What is your favorite Indian love story?

My own! My partner and me met three years ago at Mumbai’s leading LGBT film festival. What’s interesting about this love story is that we are [from] very different backgrounds. His family is very conservative and super casteist, and they’re still looking to find a girl for him to marry. It’s an amazing love story because it shows the redemptive and transformative power of love. We’re so different, and the past three years have been this incredible discovery of our sharing of our worlds with each other, and showing that love can be a bridge that you can use to cross into different worlds. It’s very easy to tell everyone to come out when your own parents have accepted you, but if you’re in a situation where they might kill you or harm you, then it’s not so easy to think "maybe I should come out." He’s closeted. It’s his choice if he ever wants to come out. My love for him isn’t going to diminish or change whether he comes out or not. He’s going to resist in a way that he can, and in a way that he will choose, in a way that’s best for him and his family’s interest. It needn’t be oppositional.

What have you learned from being a part of LGBTQ movements in both the United States and in India?

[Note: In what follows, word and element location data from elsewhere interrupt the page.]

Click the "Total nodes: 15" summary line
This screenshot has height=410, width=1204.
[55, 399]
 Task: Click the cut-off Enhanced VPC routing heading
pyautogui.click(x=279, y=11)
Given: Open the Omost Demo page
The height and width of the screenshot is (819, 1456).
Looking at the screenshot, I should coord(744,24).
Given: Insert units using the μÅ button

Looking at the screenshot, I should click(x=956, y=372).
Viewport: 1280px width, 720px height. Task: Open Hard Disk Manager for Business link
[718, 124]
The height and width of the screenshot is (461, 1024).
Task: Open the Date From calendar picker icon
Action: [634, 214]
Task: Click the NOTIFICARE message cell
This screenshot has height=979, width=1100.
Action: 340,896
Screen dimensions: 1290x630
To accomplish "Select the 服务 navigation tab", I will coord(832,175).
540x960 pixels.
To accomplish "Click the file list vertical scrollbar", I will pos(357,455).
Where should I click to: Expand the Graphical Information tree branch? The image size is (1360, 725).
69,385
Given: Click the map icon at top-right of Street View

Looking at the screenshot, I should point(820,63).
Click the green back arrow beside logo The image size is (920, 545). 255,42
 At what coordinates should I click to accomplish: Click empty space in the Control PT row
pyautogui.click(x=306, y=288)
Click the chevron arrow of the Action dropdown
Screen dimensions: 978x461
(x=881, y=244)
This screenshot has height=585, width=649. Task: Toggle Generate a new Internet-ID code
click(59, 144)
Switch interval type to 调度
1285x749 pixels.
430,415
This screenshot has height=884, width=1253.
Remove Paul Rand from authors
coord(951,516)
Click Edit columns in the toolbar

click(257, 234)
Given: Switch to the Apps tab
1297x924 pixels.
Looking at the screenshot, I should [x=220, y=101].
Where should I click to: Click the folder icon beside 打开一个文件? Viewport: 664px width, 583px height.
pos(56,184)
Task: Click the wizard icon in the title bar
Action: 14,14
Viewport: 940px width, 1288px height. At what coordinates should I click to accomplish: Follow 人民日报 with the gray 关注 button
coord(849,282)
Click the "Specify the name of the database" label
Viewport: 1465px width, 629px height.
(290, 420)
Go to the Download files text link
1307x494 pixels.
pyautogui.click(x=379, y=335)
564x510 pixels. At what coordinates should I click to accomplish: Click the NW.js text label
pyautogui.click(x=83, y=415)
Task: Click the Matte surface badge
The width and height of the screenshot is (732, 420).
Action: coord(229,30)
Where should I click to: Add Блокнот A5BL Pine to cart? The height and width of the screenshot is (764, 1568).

I’ve learned to value multiplicity. There are multiple ways of being, and as long as we can recognize that and respect others for their ways of being, I think that’s fine. I don’t like binaries, center versus periphery. Why can’t we all be nodes in a fractal and interconnected network? At least in queer studies, to put all countries on this linear map, and to say, "America did this, and India is so many years behind, and so it will follow the same trajectory," is silly because we all have such different contexts and circumstances. The Indian queer movement has really learned a lot from queer movements all over the world, but in return, it has also given a lot to queer movements all over the world, so think of it like exchange rather than a one-way flow. I’m lucky that we have the Culture Lab as a very public space, where I can tease out some of these conversations over time, and if you see our programming over the years, you can see how it has become so much richer, deeper, interconnected, and more meaningful, so it’s been a very good learning journey.